→ **SOURCE INFORMATION**:
*** Block opens ***
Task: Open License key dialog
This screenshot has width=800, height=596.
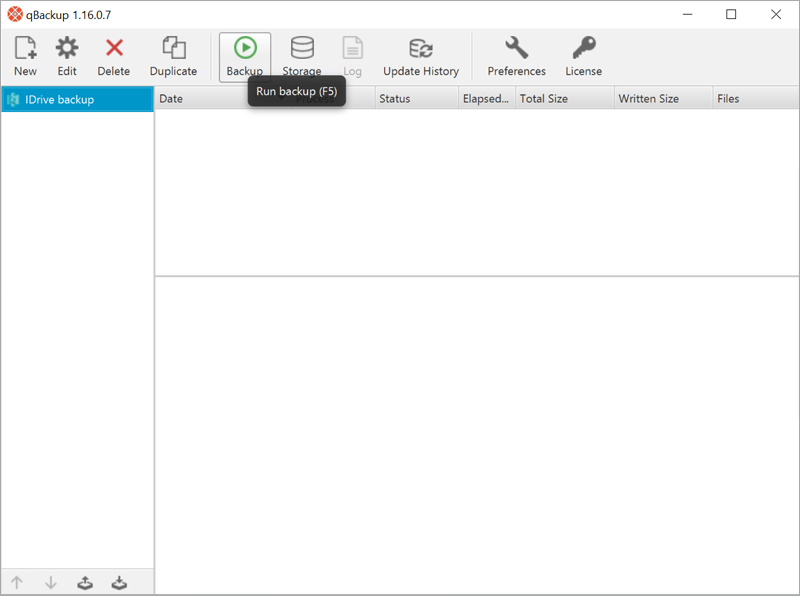Action: click(x=583, y=57)
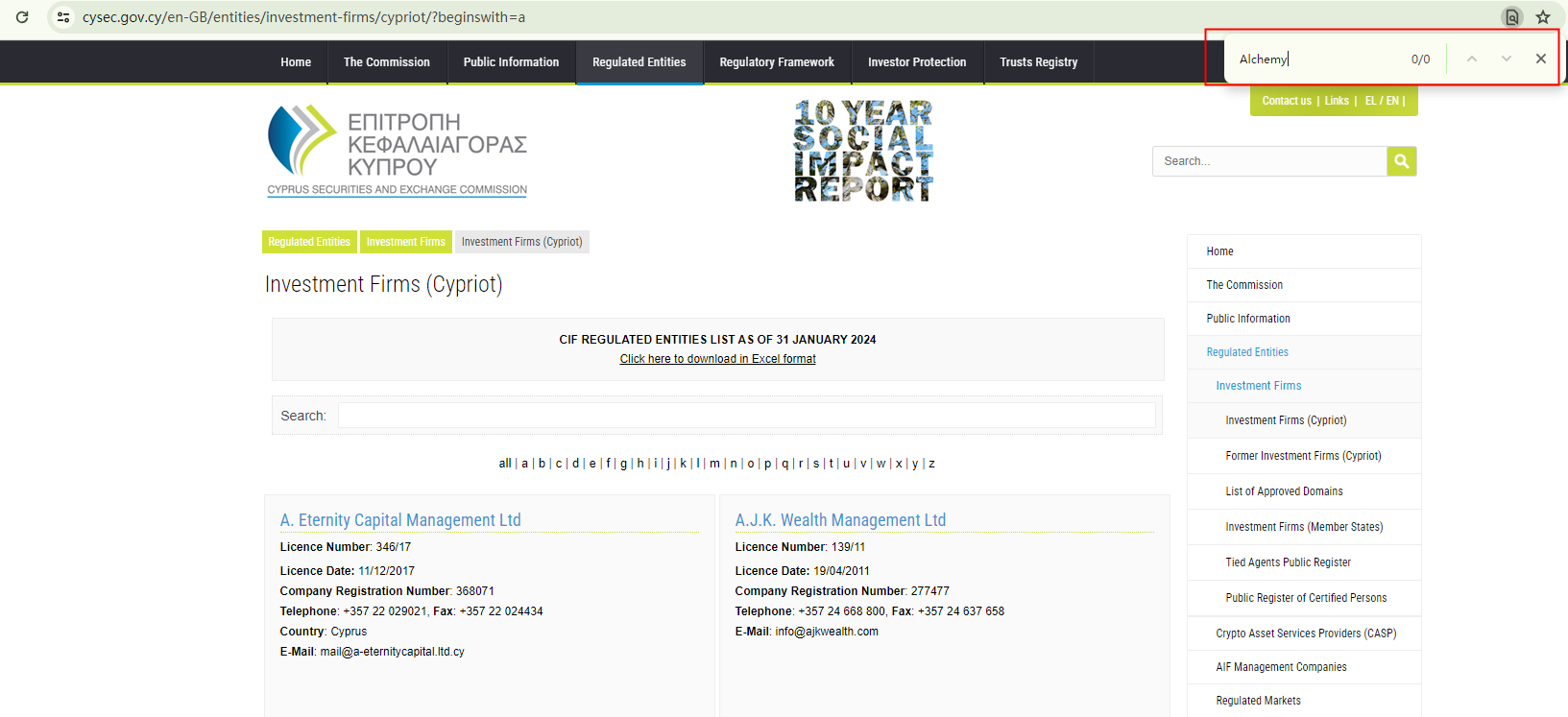Close the find-in-page bar
This screenshot has width=1568, height=717.
point(1540,59)
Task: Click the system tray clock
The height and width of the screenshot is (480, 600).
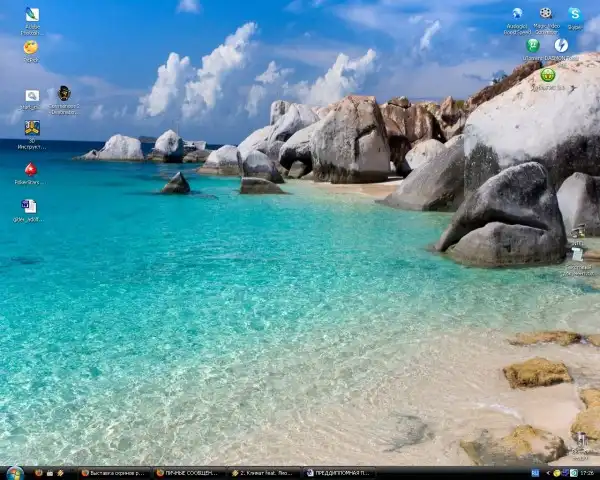Action: click(x=586, y=472)
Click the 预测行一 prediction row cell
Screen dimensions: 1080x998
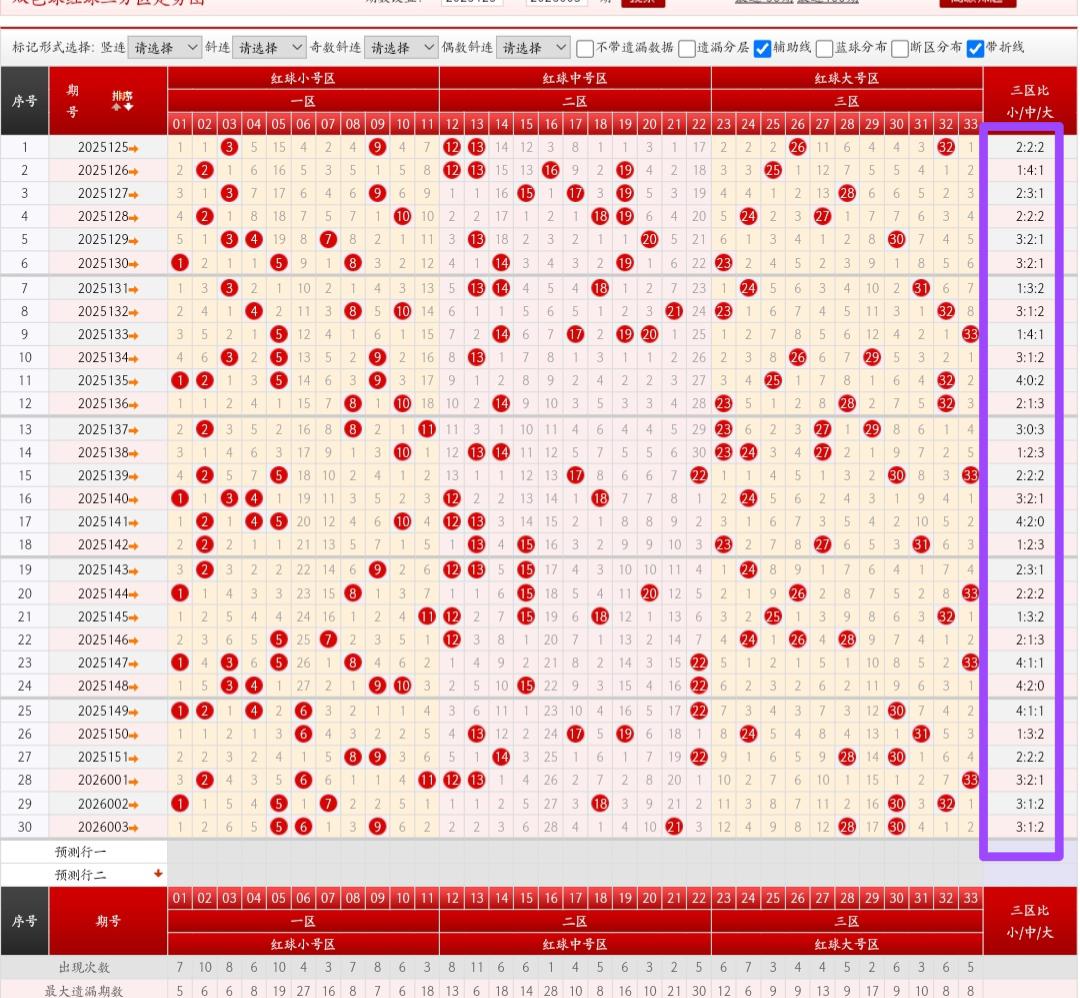[80, 852]
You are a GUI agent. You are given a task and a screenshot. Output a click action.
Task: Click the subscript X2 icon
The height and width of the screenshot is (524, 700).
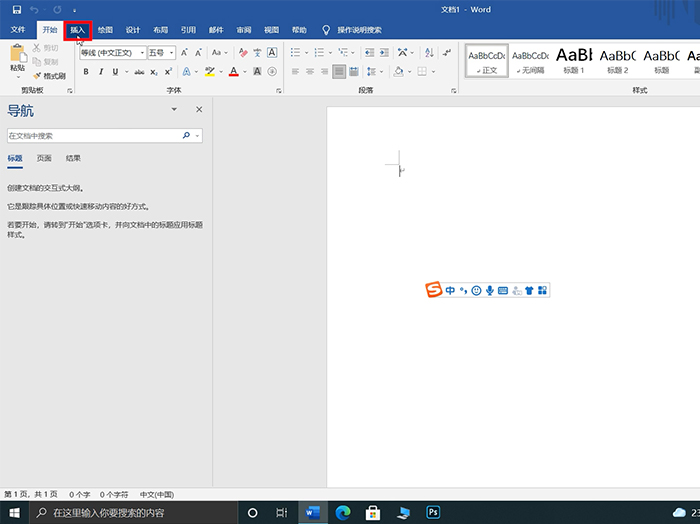pyautogui.click(x=154, y=71)
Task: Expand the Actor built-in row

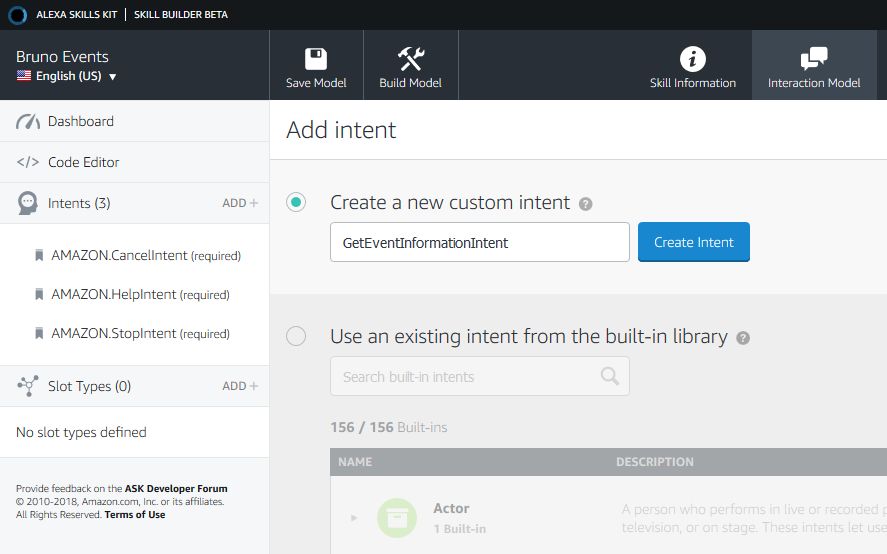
*** Block closes ***
→ **TASK DESCRIPTION**:
Pictures are to be left out. Everything else in the records above gets repeated exactly.

→ **ANSWER BOX**:
Task: Open License key dialog
This screenshot has width=800, height=596.
Action: click(x=583, y=57)
Close the find-in-page bar
This screenshot has width=1568, height=717.
point(1540,59)
Task: Click the system tray clock
The height and width of the screenshot is (480, 600).
Action: click(x=586, y=472)
Click the 预测行一 prediction row cell
Screen dimensions: 1080x998
[80, 852]
You are a GUI agent. You are given a task and a screenshot. Output a click action.
Task: Click the subscript X2 icon
The height and width of the screenshot is (524, 700).
pyautogui.click(x=154, y=71)
Task: Expand the Actor built-in row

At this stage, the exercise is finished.